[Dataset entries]
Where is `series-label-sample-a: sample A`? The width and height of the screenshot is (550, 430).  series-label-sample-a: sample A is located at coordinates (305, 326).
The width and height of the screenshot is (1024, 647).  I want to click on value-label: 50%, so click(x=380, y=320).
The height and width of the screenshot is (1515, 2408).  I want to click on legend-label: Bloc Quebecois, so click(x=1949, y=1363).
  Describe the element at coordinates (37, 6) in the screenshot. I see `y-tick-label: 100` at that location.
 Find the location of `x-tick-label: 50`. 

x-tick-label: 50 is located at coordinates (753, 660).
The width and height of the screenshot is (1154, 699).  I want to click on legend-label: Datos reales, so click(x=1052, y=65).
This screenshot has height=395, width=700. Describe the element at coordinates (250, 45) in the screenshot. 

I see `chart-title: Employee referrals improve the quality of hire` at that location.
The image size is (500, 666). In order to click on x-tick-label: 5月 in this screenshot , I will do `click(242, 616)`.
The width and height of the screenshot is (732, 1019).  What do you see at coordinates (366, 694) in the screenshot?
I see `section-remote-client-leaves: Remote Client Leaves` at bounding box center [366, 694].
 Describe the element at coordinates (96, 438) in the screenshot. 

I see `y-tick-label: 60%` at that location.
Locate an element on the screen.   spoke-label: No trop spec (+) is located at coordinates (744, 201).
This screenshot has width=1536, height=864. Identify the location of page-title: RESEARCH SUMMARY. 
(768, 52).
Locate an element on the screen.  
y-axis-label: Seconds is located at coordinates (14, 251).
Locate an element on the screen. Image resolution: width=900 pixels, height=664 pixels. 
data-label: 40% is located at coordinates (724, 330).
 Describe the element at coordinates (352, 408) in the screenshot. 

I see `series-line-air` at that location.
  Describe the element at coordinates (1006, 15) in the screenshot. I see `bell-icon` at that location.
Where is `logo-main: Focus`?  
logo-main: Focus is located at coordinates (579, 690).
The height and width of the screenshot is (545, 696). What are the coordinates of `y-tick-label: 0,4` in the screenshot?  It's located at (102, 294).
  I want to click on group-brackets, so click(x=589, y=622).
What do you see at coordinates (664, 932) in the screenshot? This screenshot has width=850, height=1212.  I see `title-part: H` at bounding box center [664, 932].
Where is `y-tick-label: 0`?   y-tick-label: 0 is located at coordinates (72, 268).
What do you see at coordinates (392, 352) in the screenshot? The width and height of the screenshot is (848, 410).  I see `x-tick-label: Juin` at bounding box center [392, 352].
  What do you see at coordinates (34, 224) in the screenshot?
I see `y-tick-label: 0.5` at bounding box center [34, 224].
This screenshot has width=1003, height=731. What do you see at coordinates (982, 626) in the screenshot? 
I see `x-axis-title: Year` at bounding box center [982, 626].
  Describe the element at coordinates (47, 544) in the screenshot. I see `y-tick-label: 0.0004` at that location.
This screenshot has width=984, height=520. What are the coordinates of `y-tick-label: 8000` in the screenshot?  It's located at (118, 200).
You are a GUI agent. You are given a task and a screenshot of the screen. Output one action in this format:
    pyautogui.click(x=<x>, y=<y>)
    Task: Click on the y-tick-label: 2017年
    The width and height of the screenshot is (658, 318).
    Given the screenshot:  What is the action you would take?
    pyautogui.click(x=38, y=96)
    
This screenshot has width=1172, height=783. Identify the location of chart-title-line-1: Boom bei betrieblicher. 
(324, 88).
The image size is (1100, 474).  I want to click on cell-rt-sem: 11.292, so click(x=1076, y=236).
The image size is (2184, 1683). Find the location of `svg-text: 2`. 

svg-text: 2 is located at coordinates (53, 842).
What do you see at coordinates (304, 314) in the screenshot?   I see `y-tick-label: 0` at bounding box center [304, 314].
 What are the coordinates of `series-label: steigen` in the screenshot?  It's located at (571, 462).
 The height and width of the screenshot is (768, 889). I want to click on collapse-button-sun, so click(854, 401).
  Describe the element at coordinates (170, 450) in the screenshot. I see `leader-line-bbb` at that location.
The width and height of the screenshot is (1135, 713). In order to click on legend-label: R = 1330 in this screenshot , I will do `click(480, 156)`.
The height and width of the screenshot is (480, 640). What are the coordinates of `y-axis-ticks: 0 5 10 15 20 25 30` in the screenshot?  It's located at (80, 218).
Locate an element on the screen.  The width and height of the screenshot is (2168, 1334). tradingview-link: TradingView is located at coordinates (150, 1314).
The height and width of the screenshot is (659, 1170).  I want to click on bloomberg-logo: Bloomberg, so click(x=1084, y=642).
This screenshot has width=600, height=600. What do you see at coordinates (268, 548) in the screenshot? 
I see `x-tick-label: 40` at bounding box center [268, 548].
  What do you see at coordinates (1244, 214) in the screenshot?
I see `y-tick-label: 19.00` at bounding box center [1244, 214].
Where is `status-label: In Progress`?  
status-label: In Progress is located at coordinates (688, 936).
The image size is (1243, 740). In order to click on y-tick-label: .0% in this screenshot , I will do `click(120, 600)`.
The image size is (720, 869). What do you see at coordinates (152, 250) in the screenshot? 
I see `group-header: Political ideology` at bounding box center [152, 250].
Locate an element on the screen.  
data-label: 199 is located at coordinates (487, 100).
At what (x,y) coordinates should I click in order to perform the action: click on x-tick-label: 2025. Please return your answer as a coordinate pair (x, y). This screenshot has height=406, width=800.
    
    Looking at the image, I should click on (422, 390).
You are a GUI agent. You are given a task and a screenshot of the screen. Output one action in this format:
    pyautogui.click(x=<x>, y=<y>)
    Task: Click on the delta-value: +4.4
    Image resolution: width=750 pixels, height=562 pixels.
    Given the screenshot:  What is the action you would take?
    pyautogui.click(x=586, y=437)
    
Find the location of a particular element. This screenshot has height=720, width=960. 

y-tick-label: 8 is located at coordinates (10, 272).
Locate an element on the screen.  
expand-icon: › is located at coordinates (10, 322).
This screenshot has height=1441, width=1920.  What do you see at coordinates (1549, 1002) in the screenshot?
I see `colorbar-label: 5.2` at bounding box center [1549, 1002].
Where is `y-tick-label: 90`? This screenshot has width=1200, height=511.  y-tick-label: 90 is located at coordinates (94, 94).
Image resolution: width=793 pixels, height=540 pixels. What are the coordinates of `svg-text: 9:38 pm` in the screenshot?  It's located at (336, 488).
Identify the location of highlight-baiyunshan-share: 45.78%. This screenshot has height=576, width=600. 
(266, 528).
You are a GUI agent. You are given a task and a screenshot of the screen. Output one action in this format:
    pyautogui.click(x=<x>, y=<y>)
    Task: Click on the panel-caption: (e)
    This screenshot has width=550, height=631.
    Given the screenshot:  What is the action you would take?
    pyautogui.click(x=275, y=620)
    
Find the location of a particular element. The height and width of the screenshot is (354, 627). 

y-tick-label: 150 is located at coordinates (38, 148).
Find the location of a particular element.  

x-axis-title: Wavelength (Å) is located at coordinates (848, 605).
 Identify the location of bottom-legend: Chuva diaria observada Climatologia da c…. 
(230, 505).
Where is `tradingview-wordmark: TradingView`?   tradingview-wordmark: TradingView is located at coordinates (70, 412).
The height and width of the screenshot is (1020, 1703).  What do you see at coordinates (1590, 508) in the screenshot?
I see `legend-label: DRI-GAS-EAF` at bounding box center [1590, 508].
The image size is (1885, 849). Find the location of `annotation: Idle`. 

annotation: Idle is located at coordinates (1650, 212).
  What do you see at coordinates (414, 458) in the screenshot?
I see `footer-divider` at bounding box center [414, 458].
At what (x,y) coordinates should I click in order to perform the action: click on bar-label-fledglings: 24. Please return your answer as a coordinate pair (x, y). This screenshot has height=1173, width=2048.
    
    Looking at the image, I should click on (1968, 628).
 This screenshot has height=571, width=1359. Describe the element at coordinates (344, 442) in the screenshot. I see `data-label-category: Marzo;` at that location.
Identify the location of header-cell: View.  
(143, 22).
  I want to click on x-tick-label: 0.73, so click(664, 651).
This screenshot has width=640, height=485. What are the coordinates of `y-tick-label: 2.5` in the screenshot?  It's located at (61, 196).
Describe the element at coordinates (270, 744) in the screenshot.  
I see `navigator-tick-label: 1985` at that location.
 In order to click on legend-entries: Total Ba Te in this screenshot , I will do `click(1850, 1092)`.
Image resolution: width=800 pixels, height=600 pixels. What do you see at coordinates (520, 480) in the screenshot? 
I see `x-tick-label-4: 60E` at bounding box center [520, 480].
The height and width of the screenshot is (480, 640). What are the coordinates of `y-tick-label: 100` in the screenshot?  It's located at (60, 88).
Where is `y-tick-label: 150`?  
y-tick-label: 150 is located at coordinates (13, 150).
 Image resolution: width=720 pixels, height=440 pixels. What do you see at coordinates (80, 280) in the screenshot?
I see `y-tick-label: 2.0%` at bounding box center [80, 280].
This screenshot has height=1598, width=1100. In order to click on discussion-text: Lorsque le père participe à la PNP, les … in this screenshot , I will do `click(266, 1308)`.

- [What to work on]:
Rewrite the items from the line with "coordinates (94, 94)." to the line with "(266, 528).", replacing "screenshot" with "image" and leaving everything else unchanged.

- [Solution]:
Where is `y-tick-label: 90`? This image has width=1200, height=511.  y-tick-label: 90 is located at coordinates (94, 94).
Image resolution: width=793 pixels, height=540 pixels. What are the coordinates of `svg-text: 9:38 pm` in the image?  It's located at (336, 488).
Identify the location of highlight-baiyunshan-share: 45.78%. This image has height=576, width=600. 
(266, 528).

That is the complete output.